The nature and extent of control by an employer of an independent contractor of the independent contractor’s performance of the work contracted for is a question of fact, see Norton v. Wilbur Waggoner Equip. Rental & Excavating Co., 76 Ill. 2d 481, 31 Ill. Dec. 201, 394 N.E.2d 403 (1979), which is to be determined by a consideration of all the circumstances, Johnson v. Commonwealth Edison Co., 133 Ill. App. 3d 472, 88 Ill. Dec. 449, 478 N.E.2d 1057 (1985), and both the contractual provisions and the evidence of actual control are relevant. Moloso v. State, 644 P.2d 205, 29 A.L.R.4th 1165 (Alaska 1982).

The dispositive question, here, is whether Makaneole’s evidence is sufficient to create a jury issue on the question of KDC’s control over the project. We hold that on the issue of contractual control the evidence was not sufficient, but that it was sufficient to raise a jury question on actual control.

A.

Makaneole cites the following paragraphs in the contract to support his argument that KDC retained contractual control over the construction operations: 3.2.6; 3.3.1; 3.4.1; 5.2.1; 6.1.1; 6.3.1; 7.7.2; 8.3.1. We do not believe that the contract provisions give KDC control over Dillingham’s method of work or operative details.
....
# [The task]
Extend the court opinion on the employer's control over an independent contractor, starting right after its last sentence.
....
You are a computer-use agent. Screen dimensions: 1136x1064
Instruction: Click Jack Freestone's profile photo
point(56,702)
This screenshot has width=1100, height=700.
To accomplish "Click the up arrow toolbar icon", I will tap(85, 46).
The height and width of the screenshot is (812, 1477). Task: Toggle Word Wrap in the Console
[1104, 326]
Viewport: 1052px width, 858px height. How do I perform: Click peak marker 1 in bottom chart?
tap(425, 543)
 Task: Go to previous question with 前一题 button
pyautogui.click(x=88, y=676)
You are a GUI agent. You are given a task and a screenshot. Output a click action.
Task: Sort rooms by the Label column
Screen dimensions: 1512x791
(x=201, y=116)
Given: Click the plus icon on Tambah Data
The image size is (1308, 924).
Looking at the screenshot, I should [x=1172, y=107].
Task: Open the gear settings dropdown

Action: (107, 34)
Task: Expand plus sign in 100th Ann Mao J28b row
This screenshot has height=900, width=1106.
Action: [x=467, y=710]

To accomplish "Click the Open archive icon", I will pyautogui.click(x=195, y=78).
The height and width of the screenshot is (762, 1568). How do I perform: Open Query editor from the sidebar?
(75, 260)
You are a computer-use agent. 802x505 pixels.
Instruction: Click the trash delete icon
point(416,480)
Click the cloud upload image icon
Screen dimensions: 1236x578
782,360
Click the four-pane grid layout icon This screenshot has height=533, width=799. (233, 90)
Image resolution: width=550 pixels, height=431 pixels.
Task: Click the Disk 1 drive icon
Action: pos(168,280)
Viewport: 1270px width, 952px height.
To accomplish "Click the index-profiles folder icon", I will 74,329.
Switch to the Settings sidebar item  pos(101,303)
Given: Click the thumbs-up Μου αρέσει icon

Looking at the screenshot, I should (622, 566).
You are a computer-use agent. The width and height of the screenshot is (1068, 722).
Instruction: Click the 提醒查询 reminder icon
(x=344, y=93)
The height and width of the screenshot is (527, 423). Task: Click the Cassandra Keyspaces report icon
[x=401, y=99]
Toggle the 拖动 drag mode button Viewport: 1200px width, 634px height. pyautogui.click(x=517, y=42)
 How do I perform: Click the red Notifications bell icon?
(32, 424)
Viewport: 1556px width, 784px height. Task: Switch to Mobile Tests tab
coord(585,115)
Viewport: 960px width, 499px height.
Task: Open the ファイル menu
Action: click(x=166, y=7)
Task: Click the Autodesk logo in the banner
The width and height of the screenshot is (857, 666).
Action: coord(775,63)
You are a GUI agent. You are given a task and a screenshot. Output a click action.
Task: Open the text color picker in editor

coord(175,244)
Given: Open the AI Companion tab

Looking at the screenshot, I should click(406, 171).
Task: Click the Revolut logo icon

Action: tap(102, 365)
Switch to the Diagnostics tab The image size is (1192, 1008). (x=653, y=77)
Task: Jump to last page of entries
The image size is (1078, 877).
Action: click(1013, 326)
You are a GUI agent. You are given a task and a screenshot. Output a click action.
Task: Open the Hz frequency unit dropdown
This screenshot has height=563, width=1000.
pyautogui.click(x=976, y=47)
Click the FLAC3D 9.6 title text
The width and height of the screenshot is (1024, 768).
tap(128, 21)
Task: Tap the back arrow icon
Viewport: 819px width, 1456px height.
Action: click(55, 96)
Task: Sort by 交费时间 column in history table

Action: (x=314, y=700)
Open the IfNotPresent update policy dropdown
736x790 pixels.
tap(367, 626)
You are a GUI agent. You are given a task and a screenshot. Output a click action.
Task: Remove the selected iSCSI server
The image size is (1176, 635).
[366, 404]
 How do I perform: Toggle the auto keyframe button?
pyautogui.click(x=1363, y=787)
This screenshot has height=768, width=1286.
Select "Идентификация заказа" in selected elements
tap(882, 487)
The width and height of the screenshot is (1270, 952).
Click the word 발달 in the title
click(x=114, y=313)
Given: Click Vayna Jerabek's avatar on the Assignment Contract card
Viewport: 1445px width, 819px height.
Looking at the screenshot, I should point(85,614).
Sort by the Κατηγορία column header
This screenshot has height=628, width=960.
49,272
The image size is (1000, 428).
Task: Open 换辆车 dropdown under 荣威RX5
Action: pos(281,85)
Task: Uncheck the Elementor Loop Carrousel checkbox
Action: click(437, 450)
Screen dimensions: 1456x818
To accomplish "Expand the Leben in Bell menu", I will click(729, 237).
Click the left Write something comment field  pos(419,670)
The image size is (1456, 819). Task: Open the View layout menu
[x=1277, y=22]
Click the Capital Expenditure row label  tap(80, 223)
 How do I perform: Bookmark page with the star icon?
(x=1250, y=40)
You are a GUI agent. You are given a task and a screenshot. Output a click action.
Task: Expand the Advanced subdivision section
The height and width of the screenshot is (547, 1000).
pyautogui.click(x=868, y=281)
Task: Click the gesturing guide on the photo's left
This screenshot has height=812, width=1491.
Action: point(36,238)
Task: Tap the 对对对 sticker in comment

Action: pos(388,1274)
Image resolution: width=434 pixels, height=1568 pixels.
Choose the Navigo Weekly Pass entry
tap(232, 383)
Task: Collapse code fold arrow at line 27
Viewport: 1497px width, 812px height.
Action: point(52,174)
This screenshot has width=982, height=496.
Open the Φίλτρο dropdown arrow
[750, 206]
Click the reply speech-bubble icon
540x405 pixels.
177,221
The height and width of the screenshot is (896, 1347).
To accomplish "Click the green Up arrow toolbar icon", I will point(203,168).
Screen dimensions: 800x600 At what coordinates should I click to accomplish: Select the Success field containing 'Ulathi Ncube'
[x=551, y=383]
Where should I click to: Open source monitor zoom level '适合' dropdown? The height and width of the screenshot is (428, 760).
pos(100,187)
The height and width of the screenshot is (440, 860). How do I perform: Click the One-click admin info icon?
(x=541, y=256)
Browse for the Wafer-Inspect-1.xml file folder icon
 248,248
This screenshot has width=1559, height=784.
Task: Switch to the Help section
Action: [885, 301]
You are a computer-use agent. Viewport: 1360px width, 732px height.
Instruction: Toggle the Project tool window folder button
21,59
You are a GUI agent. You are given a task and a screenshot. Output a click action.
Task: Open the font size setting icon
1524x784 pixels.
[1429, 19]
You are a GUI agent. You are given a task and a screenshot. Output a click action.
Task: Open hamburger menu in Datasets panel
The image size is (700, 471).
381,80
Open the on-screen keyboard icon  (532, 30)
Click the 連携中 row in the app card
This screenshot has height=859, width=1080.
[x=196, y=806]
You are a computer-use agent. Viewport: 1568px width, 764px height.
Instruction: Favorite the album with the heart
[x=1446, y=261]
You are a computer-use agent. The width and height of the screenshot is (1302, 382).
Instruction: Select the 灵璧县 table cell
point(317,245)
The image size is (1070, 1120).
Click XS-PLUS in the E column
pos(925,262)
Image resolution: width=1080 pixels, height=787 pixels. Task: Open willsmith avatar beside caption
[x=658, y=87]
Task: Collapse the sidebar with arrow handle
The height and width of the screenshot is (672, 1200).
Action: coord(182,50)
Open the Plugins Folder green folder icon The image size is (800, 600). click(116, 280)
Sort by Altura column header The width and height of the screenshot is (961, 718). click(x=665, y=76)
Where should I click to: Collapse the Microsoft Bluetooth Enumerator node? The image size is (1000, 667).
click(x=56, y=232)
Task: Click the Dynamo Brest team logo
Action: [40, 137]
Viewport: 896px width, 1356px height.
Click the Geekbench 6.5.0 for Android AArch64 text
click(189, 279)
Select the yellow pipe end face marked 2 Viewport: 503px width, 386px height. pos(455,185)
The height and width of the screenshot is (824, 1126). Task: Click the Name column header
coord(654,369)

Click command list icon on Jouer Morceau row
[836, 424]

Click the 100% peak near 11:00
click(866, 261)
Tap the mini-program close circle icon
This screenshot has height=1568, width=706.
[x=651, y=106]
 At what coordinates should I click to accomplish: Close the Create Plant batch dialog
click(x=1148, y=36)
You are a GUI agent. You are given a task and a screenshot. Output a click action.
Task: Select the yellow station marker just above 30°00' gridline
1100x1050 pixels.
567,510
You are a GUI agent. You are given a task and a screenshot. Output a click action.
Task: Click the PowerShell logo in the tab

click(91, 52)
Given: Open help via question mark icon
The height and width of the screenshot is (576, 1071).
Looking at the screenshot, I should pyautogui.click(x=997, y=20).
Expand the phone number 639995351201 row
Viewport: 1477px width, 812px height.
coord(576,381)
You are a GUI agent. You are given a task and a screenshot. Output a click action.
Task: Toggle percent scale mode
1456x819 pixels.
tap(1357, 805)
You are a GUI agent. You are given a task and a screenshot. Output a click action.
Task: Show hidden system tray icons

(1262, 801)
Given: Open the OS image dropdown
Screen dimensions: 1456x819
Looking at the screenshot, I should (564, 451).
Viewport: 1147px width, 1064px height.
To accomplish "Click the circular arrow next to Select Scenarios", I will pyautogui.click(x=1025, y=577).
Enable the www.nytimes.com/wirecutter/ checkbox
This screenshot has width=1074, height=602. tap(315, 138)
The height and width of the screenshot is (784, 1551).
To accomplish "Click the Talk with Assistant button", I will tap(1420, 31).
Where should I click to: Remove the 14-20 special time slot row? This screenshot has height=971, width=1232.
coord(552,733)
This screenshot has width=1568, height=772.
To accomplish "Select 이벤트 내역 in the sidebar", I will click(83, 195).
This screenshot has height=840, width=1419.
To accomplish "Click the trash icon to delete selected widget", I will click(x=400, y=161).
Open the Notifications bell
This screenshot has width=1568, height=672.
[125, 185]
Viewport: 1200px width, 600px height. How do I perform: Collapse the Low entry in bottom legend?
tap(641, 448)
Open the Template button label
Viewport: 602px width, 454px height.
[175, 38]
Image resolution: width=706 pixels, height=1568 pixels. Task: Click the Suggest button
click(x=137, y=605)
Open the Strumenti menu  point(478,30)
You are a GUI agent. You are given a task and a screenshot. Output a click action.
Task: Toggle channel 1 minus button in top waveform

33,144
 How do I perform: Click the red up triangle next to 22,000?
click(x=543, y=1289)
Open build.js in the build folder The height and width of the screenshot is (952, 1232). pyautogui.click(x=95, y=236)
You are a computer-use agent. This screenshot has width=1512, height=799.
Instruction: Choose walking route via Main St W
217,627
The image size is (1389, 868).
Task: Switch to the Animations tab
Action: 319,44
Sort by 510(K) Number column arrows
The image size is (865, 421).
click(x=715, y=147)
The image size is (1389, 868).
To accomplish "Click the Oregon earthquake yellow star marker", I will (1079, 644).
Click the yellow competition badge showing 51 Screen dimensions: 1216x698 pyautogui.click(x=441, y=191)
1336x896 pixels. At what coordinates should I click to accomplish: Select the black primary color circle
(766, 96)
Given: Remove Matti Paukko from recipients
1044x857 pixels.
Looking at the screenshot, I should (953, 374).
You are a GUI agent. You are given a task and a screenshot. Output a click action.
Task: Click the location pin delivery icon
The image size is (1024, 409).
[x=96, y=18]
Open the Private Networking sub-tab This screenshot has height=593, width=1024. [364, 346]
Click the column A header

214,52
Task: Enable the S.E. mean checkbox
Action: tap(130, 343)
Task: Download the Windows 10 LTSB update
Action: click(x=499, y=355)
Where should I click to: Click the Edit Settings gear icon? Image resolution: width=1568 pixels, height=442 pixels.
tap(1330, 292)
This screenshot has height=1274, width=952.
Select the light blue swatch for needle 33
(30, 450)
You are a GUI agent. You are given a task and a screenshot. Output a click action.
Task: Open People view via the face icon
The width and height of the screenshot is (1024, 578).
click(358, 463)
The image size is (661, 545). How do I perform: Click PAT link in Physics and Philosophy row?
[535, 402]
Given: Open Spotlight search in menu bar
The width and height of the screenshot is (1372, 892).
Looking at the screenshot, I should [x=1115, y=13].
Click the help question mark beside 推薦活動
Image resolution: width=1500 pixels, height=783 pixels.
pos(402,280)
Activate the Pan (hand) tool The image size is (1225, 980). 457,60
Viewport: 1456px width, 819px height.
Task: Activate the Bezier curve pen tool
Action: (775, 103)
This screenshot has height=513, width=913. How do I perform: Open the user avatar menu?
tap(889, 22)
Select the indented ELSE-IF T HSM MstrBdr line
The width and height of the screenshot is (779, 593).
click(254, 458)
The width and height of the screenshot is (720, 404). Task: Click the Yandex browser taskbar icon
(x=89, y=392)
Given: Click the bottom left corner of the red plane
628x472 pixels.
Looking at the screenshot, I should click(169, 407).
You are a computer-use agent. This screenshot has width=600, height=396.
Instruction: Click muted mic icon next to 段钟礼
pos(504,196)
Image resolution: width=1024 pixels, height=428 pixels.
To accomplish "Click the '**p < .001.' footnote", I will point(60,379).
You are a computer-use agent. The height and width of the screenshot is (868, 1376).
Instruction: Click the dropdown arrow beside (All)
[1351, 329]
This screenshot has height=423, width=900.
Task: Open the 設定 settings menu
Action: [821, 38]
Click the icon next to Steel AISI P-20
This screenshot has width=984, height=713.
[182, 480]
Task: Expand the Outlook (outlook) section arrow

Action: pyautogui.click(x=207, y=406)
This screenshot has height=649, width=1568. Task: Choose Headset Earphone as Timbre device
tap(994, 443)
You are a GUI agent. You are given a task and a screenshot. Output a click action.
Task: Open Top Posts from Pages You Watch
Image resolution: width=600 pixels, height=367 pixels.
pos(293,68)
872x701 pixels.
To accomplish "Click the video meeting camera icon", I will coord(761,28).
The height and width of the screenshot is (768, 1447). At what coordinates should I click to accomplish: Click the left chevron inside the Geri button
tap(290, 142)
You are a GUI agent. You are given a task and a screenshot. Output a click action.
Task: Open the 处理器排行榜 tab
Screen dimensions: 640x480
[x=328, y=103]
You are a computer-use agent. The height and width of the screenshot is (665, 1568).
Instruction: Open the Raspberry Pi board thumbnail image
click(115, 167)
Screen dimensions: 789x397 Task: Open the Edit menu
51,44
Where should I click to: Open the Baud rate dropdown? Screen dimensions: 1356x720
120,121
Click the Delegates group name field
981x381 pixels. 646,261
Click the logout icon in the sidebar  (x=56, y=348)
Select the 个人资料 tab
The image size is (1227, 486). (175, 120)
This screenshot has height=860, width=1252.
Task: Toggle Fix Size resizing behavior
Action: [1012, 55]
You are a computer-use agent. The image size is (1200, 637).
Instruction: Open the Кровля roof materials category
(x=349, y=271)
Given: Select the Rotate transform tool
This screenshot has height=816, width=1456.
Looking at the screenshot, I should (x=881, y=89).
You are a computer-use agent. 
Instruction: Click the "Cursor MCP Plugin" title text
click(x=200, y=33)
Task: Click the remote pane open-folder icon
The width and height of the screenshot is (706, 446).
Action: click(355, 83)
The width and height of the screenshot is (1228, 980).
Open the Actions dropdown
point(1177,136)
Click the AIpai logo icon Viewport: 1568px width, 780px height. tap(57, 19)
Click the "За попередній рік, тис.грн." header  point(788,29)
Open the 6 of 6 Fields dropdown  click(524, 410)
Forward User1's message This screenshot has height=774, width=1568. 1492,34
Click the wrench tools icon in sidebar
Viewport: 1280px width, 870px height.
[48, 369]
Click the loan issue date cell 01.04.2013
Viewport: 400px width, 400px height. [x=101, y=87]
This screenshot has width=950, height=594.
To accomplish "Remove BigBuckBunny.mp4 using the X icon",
....
# [Expected answer]
The contract provisions are clear and unambiguous and their interpretation is a matter of law. Bishop Trust Co., Ltd. v. Central Union Church of Honolulu, 3 Haw. App. 624, 656 P.2d 1353 (1983). Paragraph 3.3.1 only allows KDC to stop the work if Dillingham fails to correct defective work or fails to carry out the work according to the contract. Paragraph 3.4.1 gives KDC the right to carry out the work in the event of Dillingham’s failure to perform according to the contract. Paragraph 5.2.1 allows KDC to object to a subcontractor proposed by Dillingham to perform any part of the project, and under 5.2.2, Dillingham cannot contract with such subcontractor. Paragraph 6.1.1 allows KDC to perform work related to or not covered by the contract. Paragraph 6.3.1 only provides that in the event Dillingham and other contractors disagree as to who is responsible for clean up work, KDC may itself clean up and charge the contractors. Paragraph 7.7.2 provides only for testing procedure to ensure contract compliance. Paragraph 8.3.1 merely allows KDC to extend the contract time in case of excusable delay. The paragraphs cited by Makaneole do not, individually or together, afford KDC the right to determine how Dillingham is to perform its work.

We turn now to the question of actual control.

B.

1.

KDC’s personal representative on the job was Noriyasu Fujiso (Fujiso), who was educated as an engineer and had extensive experience in construction. Makaneole argues that his evidence of Fujiso’s job site activities was sufficient to allow a jury to find that KDC exercised actual control over the project and was negligent in its supervision. We agree.

Asao testified that Fujiso had his own private office on the project site; was present every day inspecting the progress of the work; informed Dillingham’s foreman when a subcontractor was doing substandard work; called meetings between government officials and Dillingham relating to the project; coordinated the construction activities with governmental agencies, particularly the Kauai water department; hired contractors for the landscaping, the interior finish work and the room furnishings; coordinated the activities of the contractors KDC had hired with Dillingham’s work; employed civil and structural engineers, and other consultants for the electrical and mechanical work; approved periodic payments to Dillingham and the subcontractors; directed the employment of certain subcontractors; acted as liaison between Dillingham and the Sheraton employees regarding scheduling of construction phases; and approved extensions or delays in scheduling.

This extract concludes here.